John A by Richard J. Gwyn

John A by Richard J. Gwyn

Author:Richard J. Gwyn
Language: eng
Format: epub
ISBN: 9780307371355
Publisher: Random House of Canada
Published: 2008-08-23T16:00:00+00:00


That Britain might, if not actually abandon Canada, then gently but firmly pull itself back from a close embrace in order to position itself nearer to the United States, challenges the generally presented view of Canada as the nineteenth-century linchpin of the British Empire. After all, without Canada, the Empire would no longer stretch around the world in an unbroken chain on which the sun never set. At the time, though, such a gap would not have mattered that much—simply because the Empire did not matter that much to the British themselves.

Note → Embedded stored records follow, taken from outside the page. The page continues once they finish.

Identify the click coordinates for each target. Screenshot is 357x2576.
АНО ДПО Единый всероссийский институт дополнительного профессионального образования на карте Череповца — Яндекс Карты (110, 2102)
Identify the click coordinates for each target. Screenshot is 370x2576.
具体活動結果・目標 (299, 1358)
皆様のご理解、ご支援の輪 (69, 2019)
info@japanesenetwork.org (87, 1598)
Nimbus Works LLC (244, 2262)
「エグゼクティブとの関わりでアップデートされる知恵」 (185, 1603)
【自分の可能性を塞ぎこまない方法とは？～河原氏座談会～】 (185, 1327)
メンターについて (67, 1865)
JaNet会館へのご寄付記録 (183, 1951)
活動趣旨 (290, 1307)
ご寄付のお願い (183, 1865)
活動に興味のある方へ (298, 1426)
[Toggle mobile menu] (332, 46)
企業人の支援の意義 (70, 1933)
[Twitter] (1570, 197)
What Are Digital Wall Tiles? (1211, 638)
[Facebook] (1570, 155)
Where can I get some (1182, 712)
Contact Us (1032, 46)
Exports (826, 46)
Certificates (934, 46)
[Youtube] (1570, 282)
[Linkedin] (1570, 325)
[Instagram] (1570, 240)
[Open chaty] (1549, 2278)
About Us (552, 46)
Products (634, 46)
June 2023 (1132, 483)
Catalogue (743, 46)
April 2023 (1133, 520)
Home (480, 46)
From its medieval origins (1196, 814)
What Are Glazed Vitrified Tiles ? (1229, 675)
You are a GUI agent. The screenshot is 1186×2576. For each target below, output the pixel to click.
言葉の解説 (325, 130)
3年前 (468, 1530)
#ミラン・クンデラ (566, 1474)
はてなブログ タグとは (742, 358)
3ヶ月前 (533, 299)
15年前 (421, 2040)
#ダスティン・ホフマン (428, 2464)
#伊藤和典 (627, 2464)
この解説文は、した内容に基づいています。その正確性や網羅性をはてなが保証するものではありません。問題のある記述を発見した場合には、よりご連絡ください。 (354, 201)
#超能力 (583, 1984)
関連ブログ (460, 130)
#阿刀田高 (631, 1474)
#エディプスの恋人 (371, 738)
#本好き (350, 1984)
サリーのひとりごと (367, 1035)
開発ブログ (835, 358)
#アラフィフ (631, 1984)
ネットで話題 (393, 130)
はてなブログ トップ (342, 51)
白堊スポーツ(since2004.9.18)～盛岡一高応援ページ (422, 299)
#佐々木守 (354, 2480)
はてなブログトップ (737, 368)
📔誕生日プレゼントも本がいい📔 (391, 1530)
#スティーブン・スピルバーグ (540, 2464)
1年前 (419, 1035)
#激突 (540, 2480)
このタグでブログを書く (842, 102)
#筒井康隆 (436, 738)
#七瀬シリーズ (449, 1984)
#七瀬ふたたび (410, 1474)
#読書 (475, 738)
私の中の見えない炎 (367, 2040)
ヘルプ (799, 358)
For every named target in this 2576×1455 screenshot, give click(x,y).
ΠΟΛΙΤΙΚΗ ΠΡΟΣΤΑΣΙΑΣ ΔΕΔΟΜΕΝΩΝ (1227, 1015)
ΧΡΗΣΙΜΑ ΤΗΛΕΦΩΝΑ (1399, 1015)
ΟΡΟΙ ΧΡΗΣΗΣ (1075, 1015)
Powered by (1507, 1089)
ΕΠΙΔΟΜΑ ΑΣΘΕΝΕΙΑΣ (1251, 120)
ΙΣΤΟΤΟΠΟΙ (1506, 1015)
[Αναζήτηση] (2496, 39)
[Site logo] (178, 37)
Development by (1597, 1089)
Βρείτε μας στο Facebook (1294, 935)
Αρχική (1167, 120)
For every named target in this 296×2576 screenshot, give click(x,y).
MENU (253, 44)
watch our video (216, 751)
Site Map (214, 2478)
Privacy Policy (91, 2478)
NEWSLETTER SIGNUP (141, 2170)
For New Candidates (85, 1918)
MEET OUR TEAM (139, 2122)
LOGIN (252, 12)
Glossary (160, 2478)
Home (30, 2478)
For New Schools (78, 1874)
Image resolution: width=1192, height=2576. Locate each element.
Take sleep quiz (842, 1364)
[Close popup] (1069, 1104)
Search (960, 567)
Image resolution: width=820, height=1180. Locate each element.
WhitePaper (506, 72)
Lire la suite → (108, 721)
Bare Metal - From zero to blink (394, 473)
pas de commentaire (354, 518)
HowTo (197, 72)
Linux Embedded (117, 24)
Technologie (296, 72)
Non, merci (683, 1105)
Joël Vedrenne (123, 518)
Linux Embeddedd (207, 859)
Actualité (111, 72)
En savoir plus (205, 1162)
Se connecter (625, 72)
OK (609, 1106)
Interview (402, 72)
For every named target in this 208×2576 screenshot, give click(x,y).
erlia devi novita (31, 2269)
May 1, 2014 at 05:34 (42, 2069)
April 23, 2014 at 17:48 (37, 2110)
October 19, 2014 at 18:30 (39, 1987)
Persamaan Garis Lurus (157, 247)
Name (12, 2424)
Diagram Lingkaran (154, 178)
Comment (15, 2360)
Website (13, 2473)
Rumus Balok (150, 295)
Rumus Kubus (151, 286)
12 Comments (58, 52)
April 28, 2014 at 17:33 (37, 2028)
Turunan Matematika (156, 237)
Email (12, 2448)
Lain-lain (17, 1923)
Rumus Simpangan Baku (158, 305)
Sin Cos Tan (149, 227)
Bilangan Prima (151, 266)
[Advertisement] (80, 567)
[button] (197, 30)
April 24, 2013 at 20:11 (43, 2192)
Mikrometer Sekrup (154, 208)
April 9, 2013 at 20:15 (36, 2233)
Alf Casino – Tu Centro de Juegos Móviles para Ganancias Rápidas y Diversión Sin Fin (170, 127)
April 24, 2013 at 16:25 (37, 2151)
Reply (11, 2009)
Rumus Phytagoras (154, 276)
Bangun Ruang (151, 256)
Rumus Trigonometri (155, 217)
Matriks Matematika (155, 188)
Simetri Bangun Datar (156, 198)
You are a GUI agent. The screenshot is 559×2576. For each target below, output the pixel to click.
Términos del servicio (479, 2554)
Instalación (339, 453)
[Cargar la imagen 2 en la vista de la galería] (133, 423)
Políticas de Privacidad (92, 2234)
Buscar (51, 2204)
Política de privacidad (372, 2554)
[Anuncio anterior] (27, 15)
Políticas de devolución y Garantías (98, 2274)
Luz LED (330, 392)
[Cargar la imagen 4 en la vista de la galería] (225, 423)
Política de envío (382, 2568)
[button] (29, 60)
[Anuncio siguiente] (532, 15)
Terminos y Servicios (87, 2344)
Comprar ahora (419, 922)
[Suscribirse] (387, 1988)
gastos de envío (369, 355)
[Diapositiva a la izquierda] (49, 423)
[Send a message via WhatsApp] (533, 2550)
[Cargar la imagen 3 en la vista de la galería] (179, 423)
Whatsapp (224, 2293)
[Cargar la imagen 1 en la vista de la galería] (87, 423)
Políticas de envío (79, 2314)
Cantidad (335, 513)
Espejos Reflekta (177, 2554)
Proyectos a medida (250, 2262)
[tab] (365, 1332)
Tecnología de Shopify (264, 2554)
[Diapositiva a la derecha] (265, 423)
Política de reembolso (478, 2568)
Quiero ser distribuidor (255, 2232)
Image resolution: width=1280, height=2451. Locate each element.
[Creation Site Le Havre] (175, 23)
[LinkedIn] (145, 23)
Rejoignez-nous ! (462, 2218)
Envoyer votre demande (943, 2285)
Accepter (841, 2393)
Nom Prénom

The British Empire of the mid-1860s was not at all the Empire of bugles and banners and thin red lines that has been handed down in the history books. These flummeries existed then, but the Empire itself did not really exist. It did physically, of course. Britain was the global hegemon: it accounted for one-third of the world’s industrial output; its Royal Navy policed the seas; and London was easily the world’s largest and richest city. Moreover, the British Empire possessed the aura of having defeated Napoleon (a glory now fading fast) and the moral aura of having deployed the Royal Navy to sweep slavery from the high seas.*99

But it didn’t exist psychically. Rather than an empire, what Britain owned then was an agglomeration of territories acquired or conquered or bought or swapped or stolen “in a fit of absence of mind,” to use the famous phrase.*100 The British Empire, in the term’s ordinary meaning—the one it took Canada until the Statute of Westminster of 1931 to gain full independence from—didn’t come into being until the 1870s. Its birth is commonly dated to Disraeli’s purchase of the Suez Canal shares in 1875, although a better date might be 1872, when Disraeli turned imperialism into Britain’s political litmus test—and not coincidentally won power for himself—by attacking the Liberals, and his arch-rival Gladstone, for seeking “the disintegration of the Empire of England.”†101

Before this time, the British were quite uncertain whether they wanted to have an empire. The country was divided between “Big Englanders” like Disraeli and “Little Englanders,” who reckoned that any empire imposed far greater costs on Britain than benefits. Intellectually, the Little Englanders made all the running; they won a key argument over free trade in the 1840s, after which Britain’s trade no longer followed the flag but chased after profits anywhere. Disraeli himself spoke at times in the tones of a Little Englander; in 1852 he described the colonies as “a millstone around our necks.” As late as 1866 he reasoned from the emergence of a united Germany and a rising Russia that “power and influence we should exercise in Asia, consequently in Eastern Europe, consequently in Western Europe; but what is the use of these colonial deadweights which we do not govern?”(The peak of the Little Englanders came in 1868–72, when such views were held not just by Gladstone, then the prime minister, but also by his chancellor of the Exchequer, the foreign secretary and the colonial secretary.